*WHAT IS EXPECTED:*
Please return each line from the entries below that contains the word "width".

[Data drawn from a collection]
· · · · · · ·
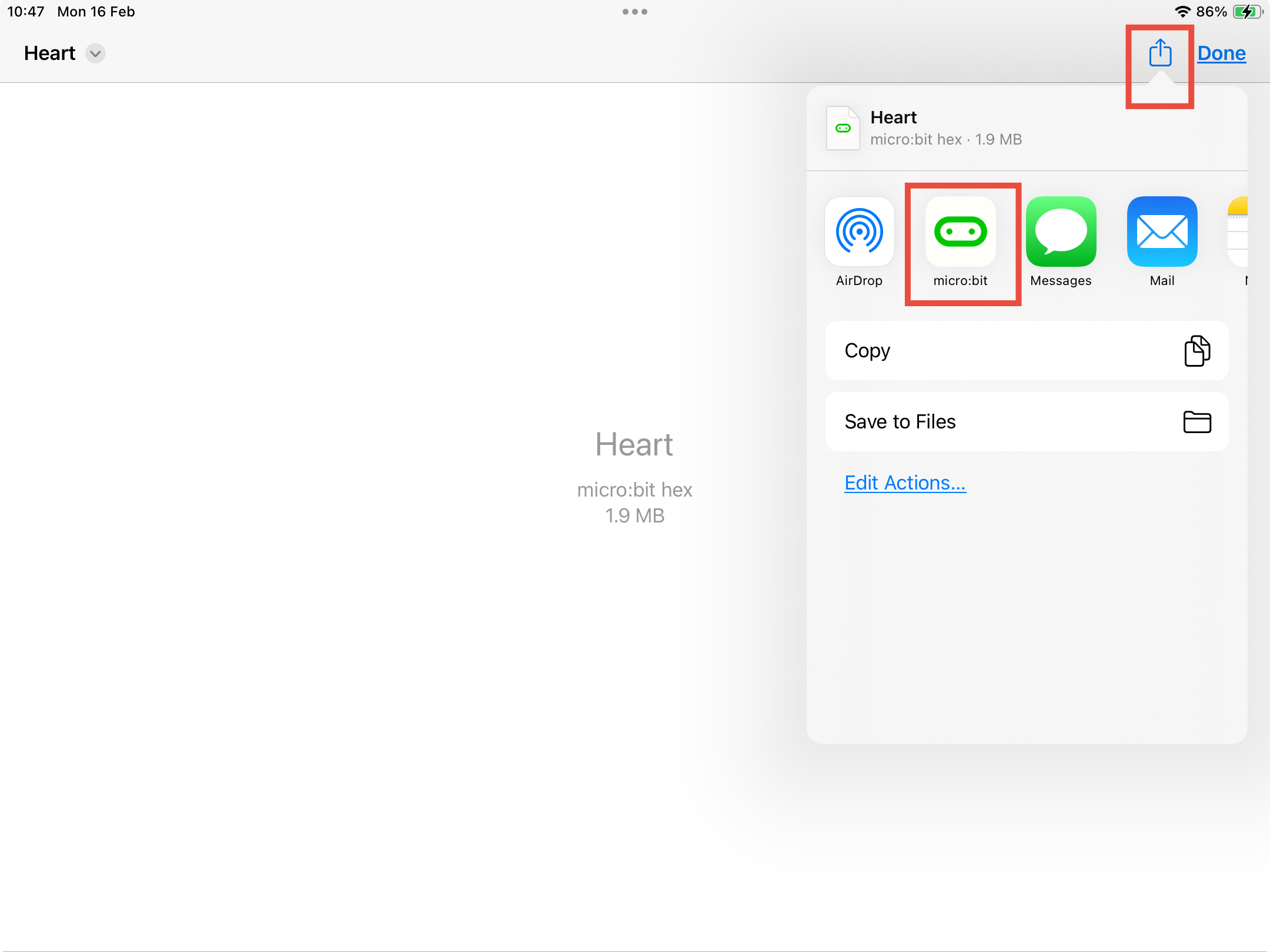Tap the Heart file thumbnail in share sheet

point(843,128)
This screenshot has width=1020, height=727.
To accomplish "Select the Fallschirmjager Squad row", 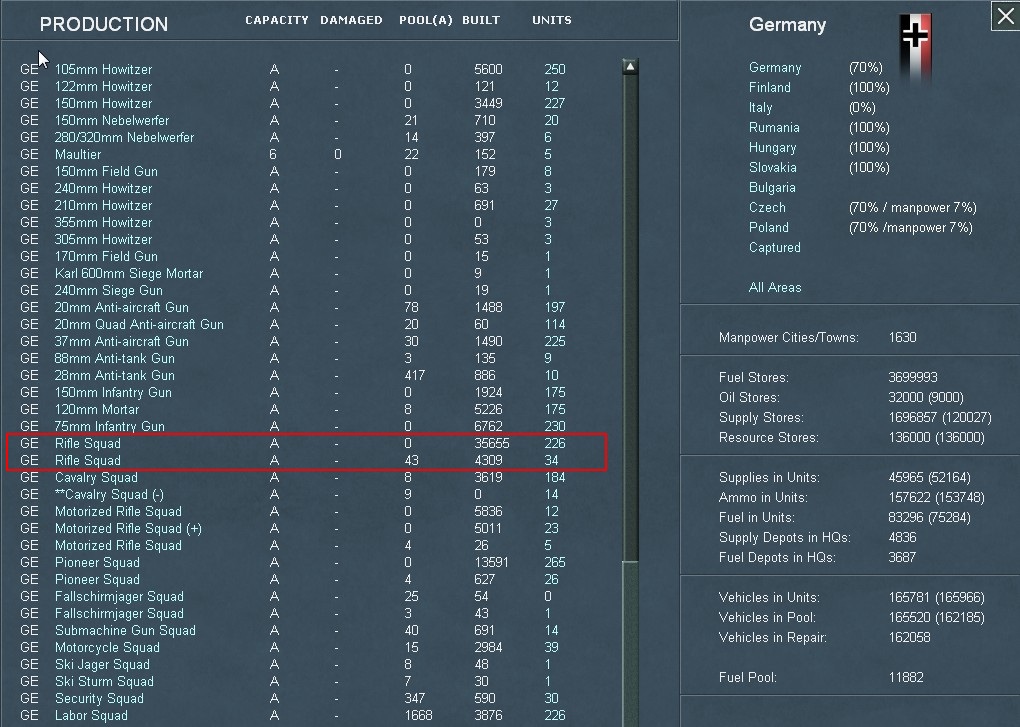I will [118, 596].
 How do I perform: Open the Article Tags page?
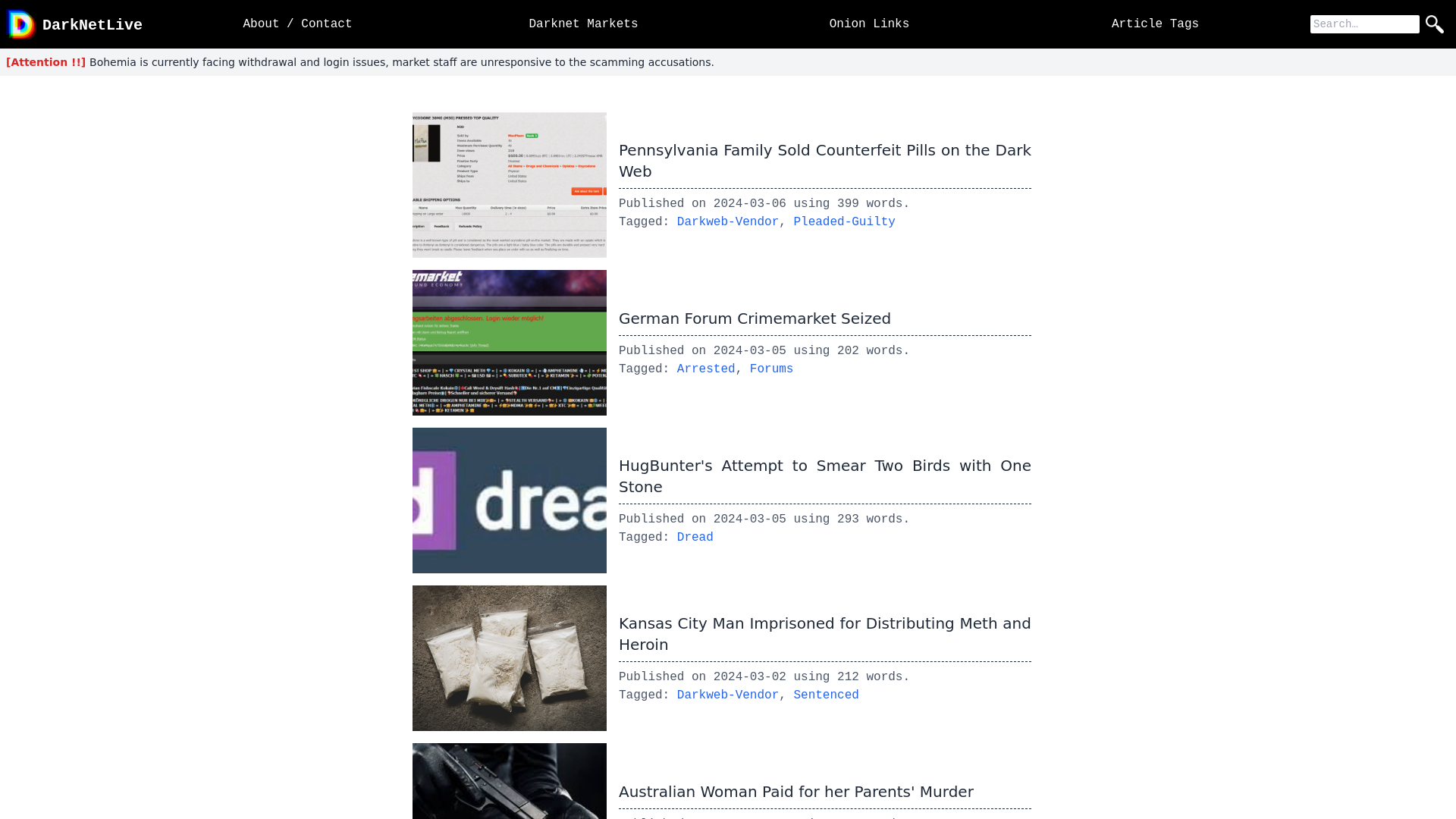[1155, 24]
· · · · · · ·
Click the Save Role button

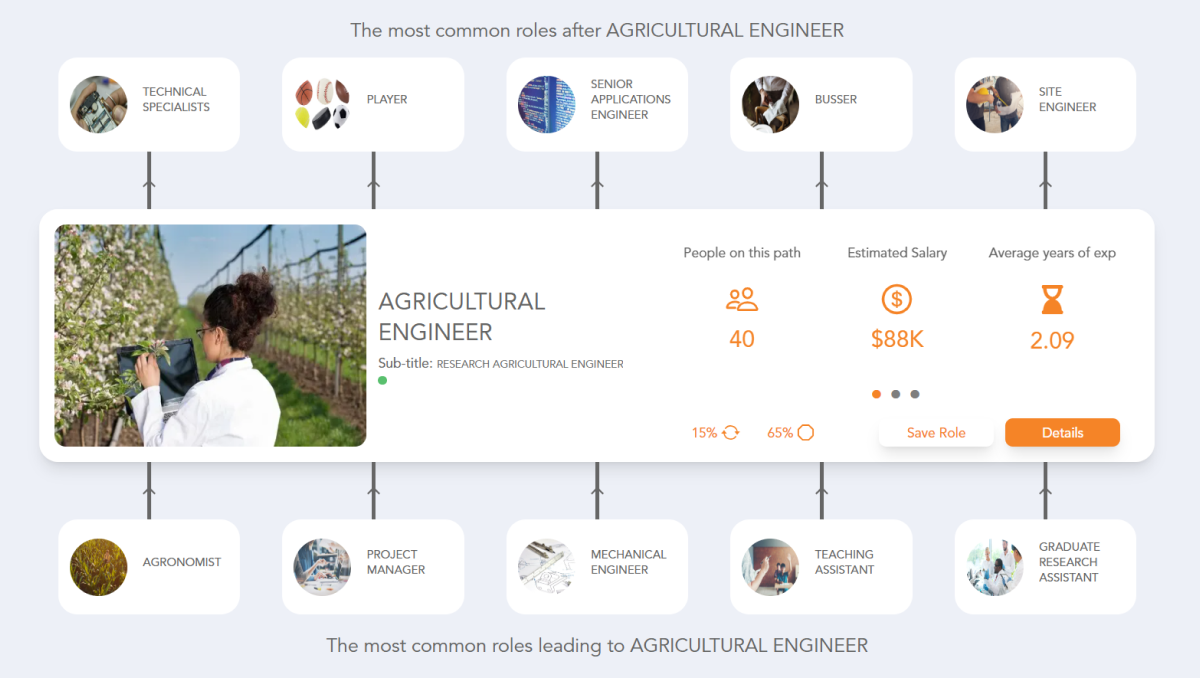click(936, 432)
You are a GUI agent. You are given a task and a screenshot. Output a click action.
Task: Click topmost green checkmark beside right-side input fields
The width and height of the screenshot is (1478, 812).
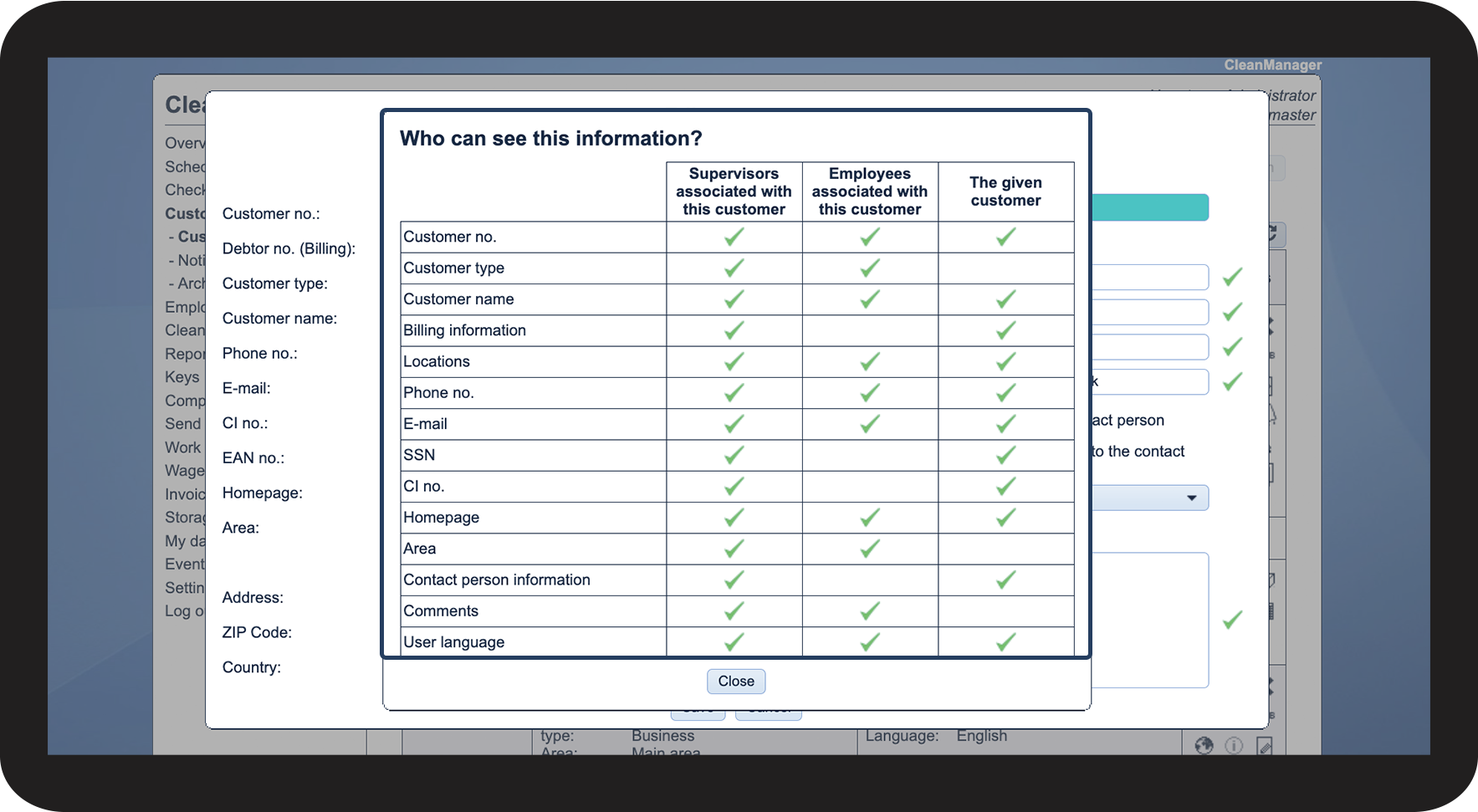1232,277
· · · · · · ·
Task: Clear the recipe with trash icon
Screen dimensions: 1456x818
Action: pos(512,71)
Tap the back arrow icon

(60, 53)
· · · · · · ·
*THE COMPLETED TASK:*
This screenshot has width=1020, height=727.
The width and height of the screenshot is (1478, 812).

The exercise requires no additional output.